### WHAT IS NEEDED
List every row from the line containing "Task: Click the Bust column header" through the end of the rows as a numbered list, omitting blank lines and leaving out the pictures.

### EXCERPTED RECORDS
((

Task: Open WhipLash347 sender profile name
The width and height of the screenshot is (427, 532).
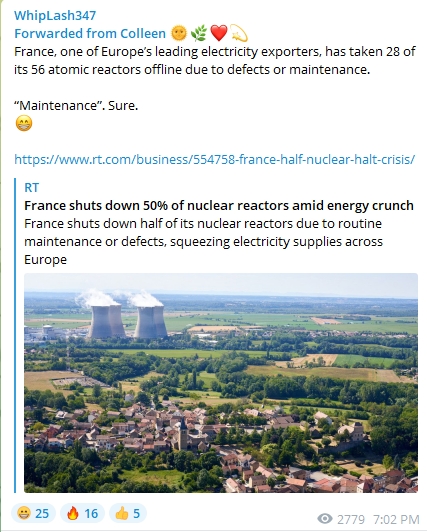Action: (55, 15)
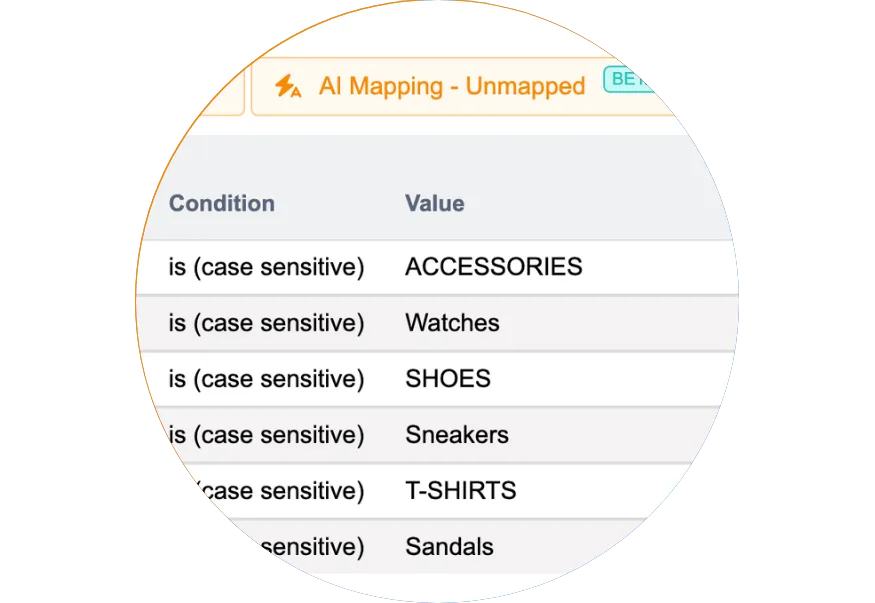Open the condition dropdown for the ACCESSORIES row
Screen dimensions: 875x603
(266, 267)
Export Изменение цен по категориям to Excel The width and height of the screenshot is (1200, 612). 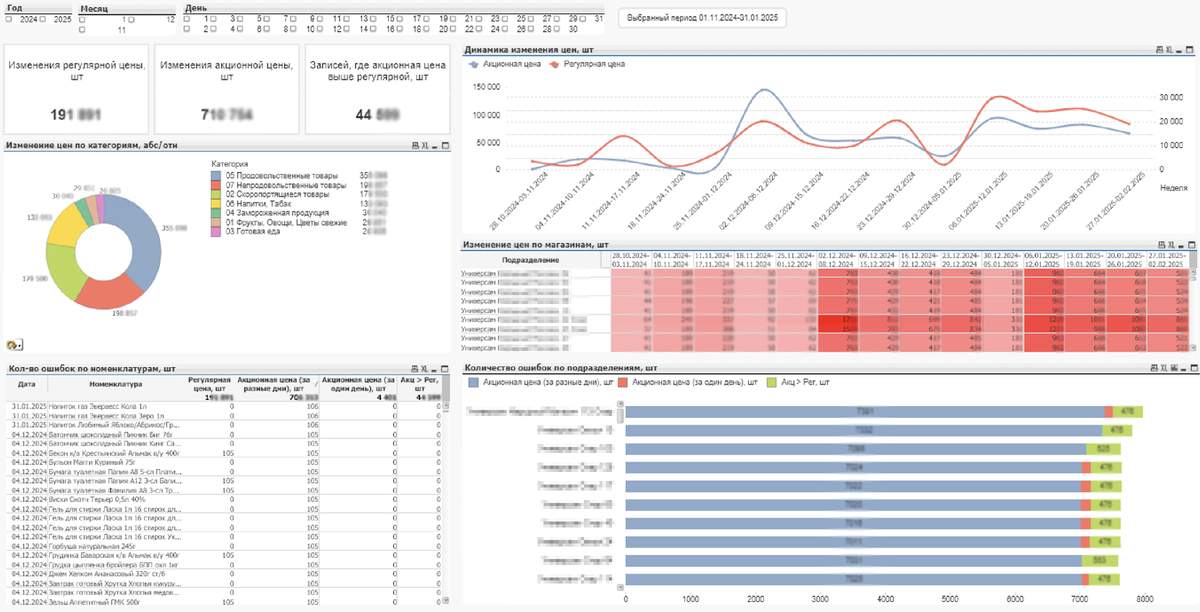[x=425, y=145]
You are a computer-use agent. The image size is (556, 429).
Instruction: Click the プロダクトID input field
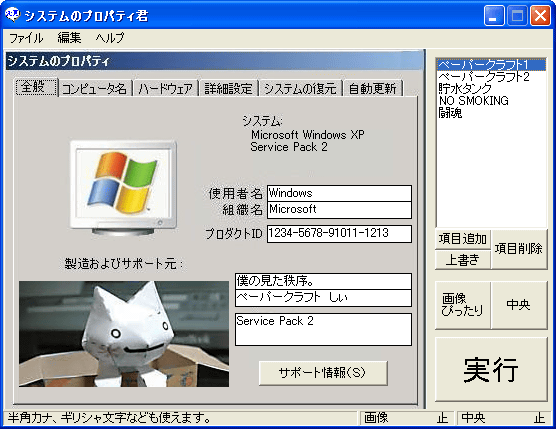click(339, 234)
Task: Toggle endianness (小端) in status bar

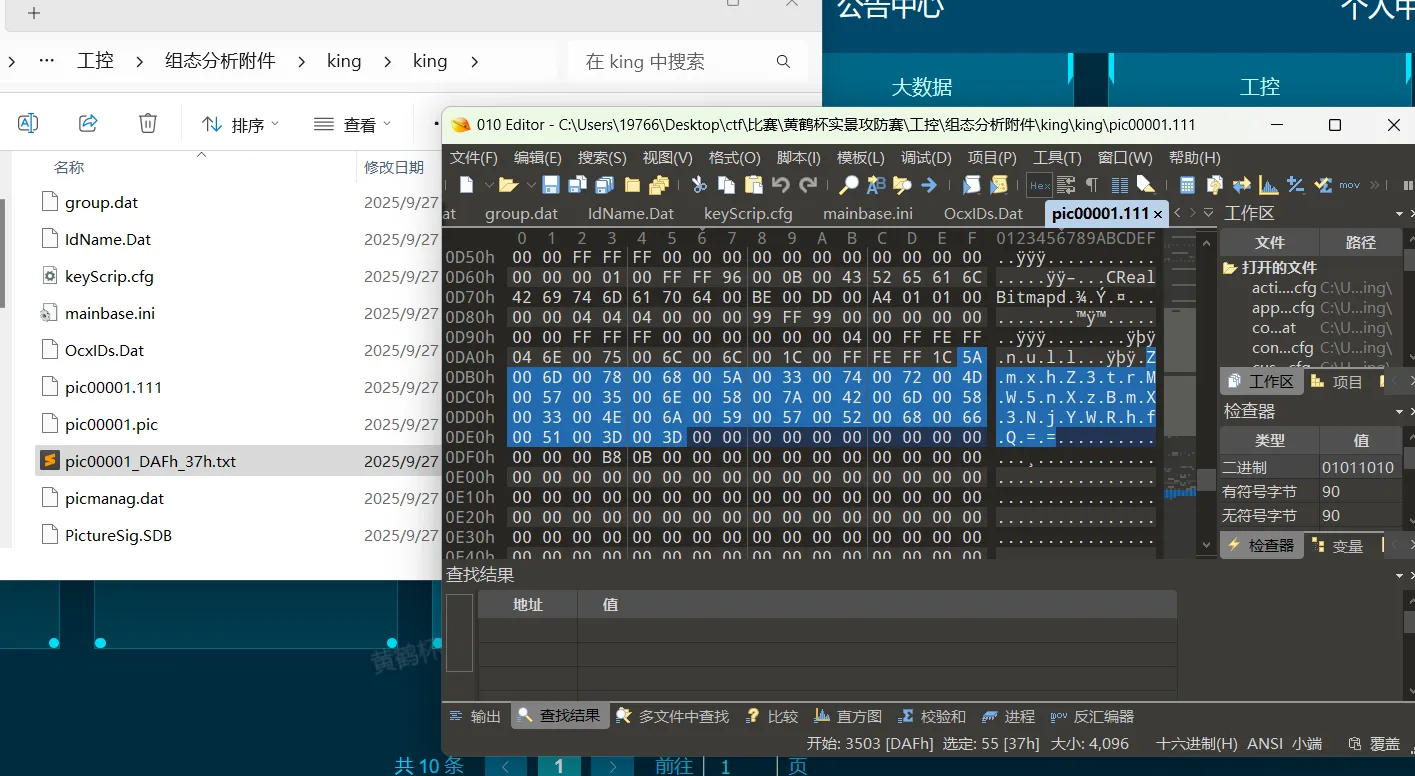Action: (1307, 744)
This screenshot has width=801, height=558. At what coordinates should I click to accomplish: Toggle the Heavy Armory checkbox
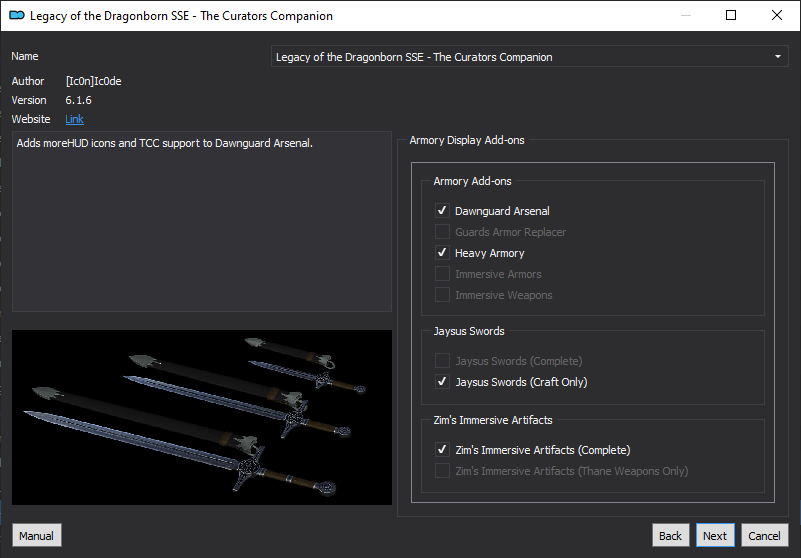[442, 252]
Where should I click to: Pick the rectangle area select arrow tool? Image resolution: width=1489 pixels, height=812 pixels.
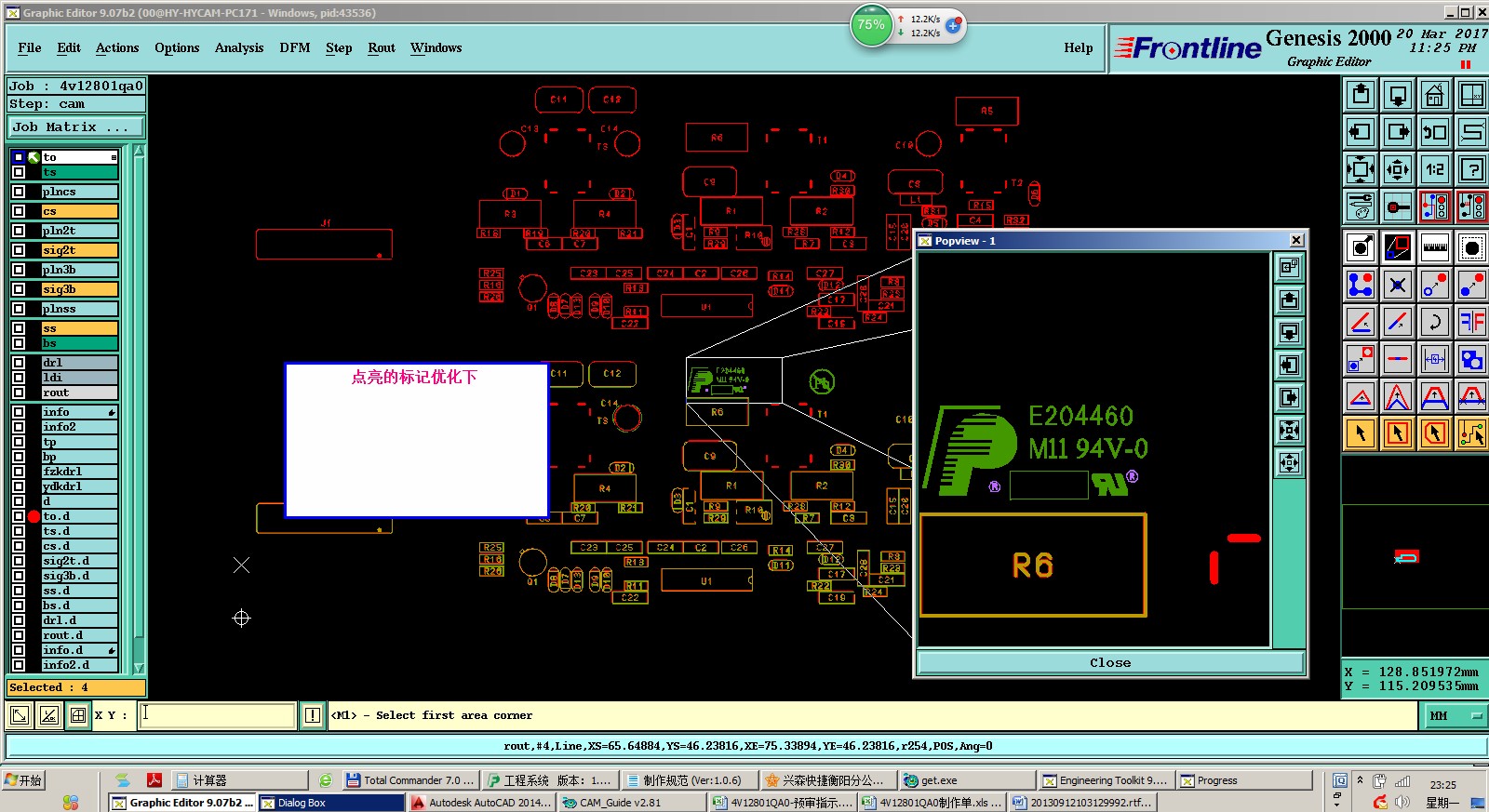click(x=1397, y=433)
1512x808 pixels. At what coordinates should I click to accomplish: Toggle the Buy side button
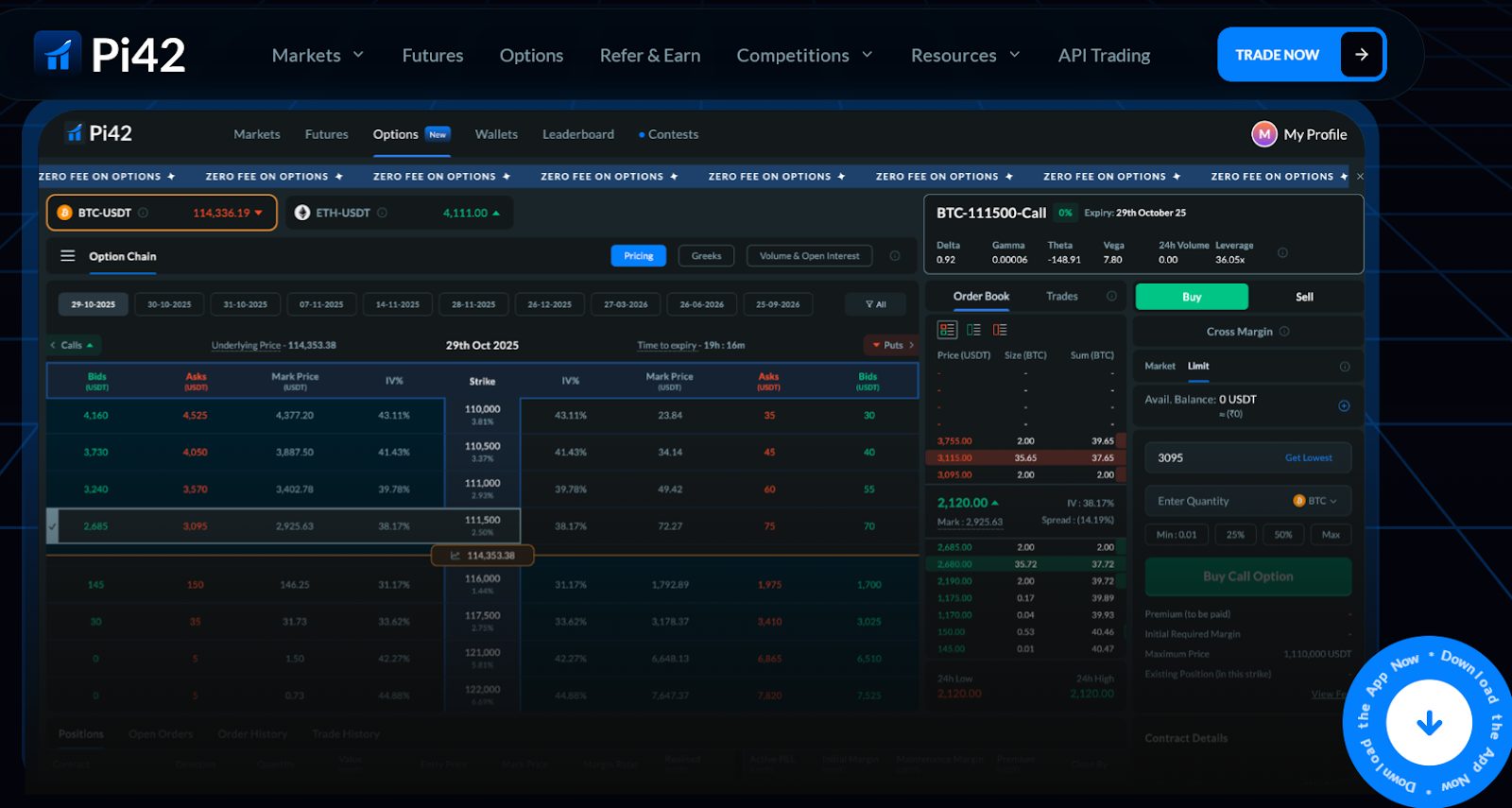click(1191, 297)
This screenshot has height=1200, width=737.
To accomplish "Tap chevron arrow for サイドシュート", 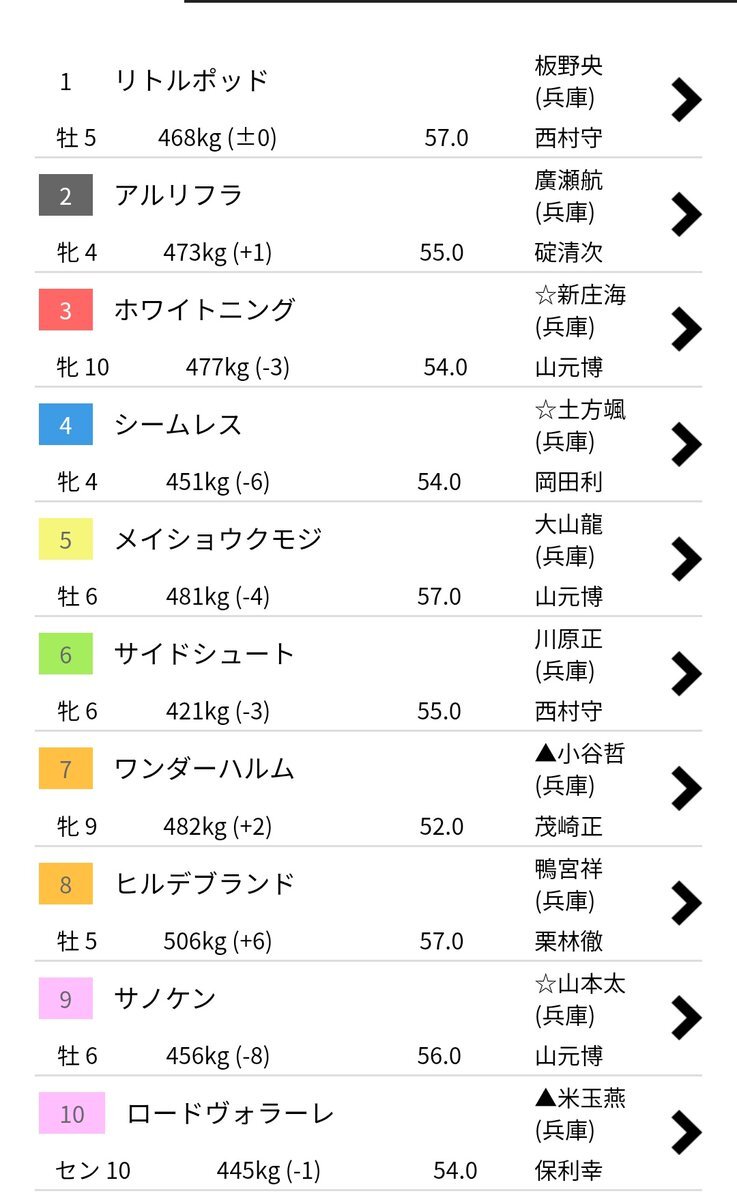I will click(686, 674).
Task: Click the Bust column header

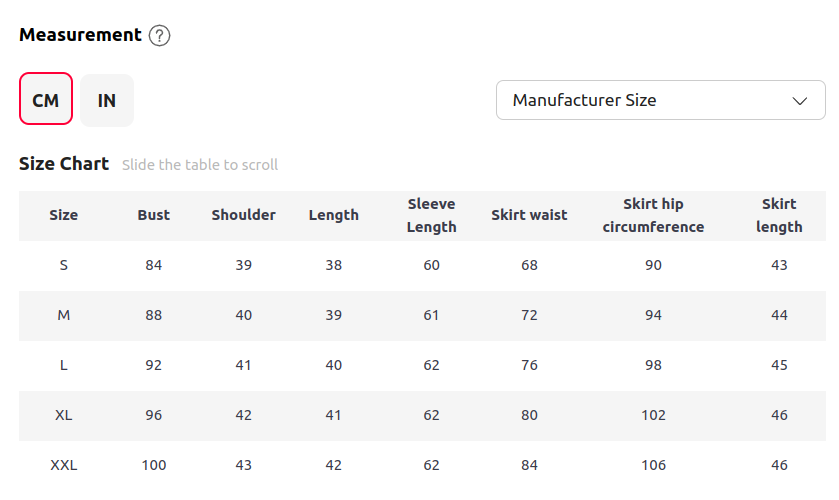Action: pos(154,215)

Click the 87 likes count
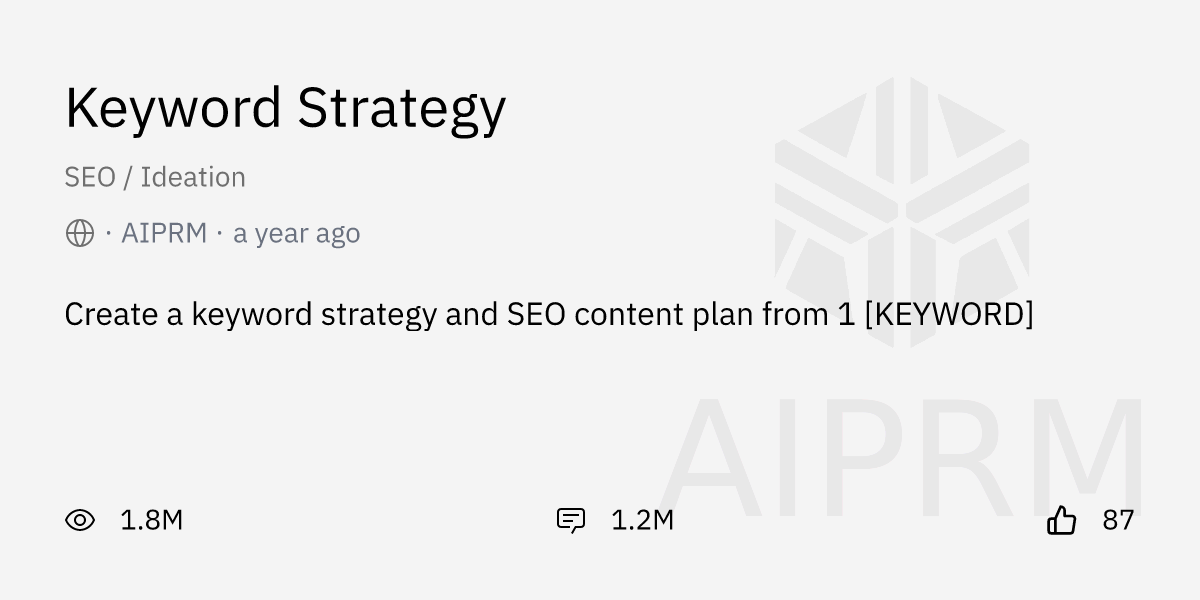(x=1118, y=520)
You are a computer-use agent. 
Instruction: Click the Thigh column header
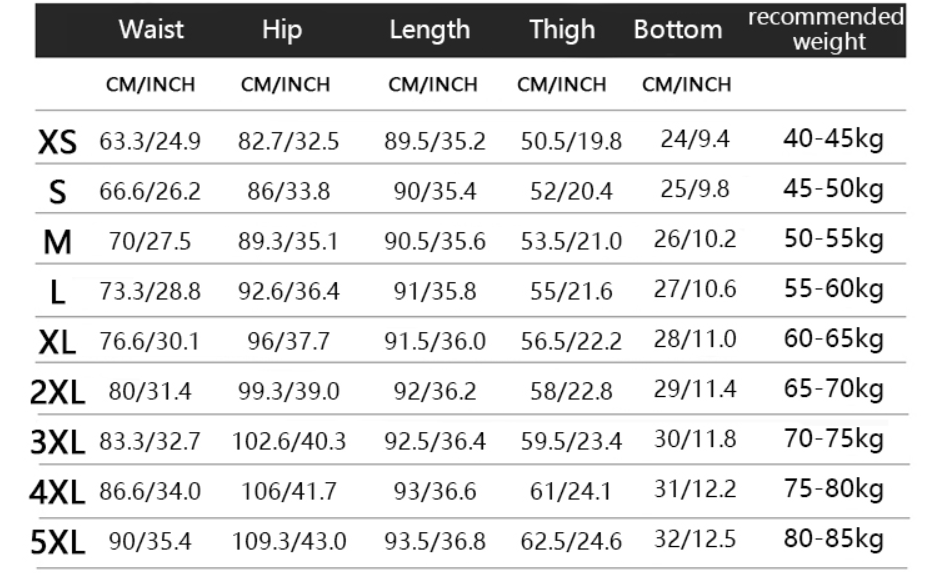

))

### WRITTEN SOLUTION
1. Task: Click the Bust column header
2. Action: pos(154,215)
3. Click the 87 likes count
4. (x=1118, y=520)
5. You are a computer-use agent. 
6. Instruction: Click the Thigh column header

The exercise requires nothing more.